*The task*: Go through the records and extract every line with the word "Given".

--- START ---

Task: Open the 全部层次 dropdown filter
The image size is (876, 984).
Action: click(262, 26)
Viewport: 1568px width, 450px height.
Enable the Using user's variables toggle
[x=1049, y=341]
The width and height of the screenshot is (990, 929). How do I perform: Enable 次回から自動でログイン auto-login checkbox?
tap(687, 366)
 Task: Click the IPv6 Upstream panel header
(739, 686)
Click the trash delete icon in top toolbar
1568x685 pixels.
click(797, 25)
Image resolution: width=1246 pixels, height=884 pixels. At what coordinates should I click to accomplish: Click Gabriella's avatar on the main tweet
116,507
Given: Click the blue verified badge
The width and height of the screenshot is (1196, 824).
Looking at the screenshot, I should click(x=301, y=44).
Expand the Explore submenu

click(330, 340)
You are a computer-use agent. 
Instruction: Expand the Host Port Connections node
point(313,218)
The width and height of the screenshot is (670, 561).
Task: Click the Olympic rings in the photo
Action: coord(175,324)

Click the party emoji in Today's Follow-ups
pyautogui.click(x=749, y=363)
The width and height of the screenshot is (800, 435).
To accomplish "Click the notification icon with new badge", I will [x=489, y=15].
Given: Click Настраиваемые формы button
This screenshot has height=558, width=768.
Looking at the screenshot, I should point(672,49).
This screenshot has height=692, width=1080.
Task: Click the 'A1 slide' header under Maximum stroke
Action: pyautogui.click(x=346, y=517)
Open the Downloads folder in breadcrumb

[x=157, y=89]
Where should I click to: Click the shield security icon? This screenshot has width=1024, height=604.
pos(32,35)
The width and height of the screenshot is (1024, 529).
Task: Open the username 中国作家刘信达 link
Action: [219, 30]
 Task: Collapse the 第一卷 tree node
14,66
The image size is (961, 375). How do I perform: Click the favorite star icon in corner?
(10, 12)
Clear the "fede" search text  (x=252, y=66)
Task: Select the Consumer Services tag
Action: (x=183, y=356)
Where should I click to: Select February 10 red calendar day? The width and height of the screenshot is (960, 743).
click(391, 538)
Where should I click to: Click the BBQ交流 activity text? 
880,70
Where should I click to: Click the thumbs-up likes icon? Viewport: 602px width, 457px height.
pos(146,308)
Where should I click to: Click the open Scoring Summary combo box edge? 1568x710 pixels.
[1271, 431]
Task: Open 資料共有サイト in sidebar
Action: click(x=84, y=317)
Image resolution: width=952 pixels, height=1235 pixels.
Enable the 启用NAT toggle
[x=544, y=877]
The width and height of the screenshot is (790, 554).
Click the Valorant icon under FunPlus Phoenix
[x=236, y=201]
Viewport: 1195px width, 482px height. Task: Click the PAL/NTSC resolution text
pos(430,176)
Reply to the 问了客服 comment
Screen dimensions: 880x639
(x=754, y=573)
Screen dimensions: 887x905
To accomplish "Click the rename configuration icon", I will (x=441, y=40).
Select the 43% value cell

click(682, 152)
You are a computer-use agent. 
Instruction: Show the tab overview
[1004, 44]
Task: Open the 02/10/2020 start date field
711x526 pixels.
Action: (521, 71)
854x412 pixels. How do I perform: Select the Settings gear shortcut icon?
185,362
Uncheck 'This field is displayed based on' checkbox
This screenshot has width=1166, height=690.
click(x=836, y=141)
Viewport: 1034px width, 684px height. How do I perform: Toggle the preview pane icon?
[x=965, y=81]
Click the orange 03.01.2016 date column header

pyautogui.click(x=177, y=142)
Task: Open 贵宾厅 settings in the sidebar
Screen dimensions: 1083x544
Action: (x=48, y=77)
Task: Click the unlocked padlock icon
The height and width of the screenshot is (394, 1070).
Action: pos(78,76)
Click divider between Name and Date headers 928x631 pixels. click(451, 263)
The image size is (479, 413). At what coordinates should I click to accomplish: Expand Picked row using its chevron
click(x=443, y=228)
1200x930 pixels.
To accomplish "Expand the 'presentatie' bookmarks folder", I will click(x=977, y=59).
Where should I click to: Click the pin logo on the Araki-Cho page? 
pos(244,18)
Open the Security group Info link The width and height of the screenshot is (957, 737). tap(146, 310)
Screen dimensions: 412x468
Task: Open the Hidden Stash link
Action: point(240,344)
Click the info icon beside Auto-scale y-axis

--- END ---

*Solved exercise*:
Given: Click the blue verified badge
Given: Click Настраиваемые формы button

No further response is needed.